*Working data*:
Content starts
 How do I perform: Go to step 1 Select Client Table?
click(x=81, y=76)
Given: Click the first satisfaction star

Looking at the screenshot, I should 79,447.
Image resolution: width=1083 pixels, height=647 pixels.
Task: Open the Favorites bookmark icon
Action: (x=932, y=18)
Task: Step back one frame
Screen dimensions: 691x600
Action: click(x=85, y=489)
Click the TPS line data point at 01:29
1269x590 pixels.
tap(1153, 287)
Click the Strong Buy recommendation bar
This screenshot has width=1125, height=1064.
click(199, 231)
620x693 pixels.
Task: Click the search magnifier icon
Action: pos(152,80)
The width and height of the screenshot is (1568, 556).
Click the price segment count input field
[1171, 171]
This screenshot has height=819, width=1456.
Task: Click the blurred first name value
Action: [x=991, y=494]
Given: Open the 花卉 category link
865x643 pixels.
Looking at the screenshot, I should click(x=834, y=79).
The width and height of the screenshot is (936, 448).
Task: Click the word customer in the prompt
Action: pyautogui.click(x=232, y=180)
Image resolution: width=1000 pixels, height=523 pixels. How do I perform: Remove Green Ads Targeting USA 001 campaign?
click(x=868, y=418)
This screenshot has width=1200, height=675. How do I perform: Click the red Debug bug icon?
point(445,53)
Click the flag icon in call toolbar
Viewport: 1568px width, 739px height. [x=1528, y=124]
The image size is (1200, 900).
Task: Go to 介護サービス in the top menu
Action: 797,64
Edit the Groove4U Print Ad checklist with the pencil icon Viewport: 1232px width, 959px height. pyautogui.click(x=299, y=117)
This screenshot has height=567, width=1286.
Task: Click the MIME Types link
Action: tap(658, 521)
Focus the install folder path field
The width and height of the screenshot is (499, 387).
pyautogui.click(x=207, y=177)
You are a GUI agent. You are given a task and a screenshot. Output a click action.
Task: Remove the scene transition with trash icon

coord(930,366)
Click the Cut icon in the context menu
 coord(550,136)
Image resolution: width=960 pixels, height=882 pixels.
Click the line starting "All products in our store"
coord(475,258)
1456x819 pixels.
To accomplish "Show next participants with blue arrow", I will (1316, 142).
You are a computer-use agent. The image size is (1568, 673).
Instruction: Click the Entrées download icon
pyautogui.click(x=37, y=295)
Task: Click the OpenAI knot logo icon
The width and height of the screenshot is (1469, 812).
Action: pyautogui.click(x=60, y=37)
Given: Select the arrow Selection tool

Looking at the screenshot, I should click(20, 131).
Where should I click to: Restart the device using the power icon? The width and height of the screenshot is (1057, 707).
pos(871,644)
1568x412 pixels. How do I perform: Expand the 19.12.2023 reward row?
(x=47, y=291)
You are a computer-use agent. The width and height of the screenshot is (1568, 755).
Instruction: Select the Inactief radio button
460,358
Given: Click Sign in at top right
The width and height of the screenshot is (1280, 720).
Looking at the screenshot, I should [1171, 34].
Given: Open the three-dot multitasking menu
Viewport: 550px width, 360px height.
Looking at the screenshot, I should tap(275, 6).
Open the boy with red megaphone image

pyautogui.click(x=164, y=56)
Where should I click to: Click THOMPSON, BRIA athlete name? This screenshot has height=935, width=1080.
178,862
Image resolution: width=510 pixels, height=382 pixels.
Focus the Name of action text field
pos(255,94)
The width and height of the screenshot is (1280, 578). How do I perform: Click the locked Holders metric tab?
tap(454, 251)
Content ends
*Problem*: Your answer should consist solely of the lines above from the line with "Task: Step back one frame" to the line with "The width and height of the screenshot is (1568, 556).", both included, reproduced exactly.

*Solved problem*:
Task: Step back one frame
Screen dimensions: 691x600
Action: click(x=85, y=489)
Click the TPS line data point at 01:29
1269x590 pixels.
tap(1153, 287)
Click the Strong Buy recommendation bar
This screenshot has width=1125, height=1064.
click(199, 231)
620x693 pixels.
Task: Click the search magnifier icon
Action: pos(152,80)
The width and height of the screenshot is (1568, 556).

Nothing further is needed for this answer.